A basic implementation (along with instructions for integration into your own projects) is available in this GitHub gist. Internally, our implementation includes support for Telemetry and additional logging & observability.

Monitoring Failures

We use the Elixir/Erlang Telemetry module extensively at Knock to monitor runtime performance. Each time the Monitor checks the flag status for each process, it reports how many child processes are running, how many are off, and how many are in a crashed state. As processes crash, it also emits log messages capturing the crash (without the crash cascading up to the parent supervisor).
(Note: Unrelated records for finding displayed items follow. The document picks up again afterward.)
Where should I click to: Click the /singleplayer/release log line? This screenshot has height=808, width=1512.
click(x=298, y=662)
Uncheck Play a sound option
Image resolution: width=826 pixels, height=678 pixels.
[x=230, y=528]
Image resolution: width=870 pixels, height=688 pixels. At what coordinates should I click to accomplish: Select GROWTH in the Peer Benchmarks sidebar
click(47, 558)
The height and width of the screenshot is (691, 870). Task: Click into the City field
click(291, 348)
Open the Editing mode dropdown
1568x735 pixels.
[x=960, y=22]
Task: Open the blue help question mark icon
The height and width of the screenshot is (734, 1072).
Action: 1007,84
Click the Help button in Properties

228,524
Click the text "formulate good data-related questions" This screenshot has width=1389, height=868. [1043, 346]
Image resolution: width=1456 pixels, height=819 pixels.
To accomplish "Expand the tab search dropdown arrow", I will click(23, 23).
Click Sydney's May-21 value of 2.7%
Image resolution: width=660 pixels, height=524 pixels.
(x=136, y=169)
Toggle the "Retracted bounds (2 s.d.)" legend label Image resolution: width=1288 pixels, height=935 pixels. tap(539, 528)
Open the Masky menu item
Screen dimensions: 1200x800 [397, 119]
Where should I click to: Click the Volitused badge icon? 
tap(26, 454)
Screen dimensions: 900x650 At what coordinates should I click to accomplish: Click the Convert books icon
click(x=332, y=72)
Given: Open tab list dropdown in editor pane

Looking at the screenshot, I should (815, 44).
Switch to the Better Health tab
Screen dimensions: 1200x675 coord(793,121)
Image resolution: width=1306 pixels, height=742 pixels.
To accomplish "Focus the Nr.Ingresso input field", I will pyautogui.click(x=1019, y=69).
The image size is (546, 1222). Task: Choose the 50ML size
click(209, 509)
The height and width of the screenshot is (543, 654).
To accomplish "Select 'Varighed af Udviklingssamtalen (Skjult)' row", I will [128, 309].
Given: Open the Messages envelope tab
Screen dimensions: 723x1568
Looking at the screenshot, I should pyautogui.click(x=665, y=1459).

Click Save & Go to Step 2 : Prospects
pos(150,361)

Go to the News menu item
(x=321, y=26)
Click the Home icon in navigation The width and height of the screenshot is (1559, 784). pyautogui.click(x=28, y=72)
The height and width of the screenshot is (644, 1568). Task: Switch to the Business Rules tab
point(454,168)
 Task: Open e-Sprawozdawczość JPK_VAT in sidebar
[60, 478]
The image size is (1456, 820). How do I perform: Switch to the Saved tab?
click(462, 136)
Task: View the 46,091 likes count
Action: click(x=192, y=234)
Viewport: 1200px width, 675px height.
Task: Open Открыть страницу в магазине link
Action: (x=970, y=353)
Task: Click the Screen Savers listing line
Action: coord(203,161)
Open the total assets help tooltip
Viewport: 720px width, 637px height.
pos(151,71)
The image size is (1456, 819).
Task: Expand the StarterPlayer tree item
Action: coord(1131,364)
When we see increases in the crash metric or those log messages, we get a notification in Slack so that we can intervene as appropriate.

Future development

From here, there are a few improvements we can make to our implementation:

  1. We are still making improvements to our Kinesis consumer library so that shard-level failures are handled correctly without manually toggling feature flags. Even so, being able to manually control consumers at runtime gives us more options when dealing with incidents.
  2. Abstracting our dependency on LaunchDarkly so we can swap out different feature flag implementations.
  3. Release what we’ve built as open source. Today’s blog post is a step towards releasing a fully built, plug-and-play library. With some time and attention, this tool could be generalized so anyone could drop it into their project for controlling the starting/stopping of supervision trees at runtime.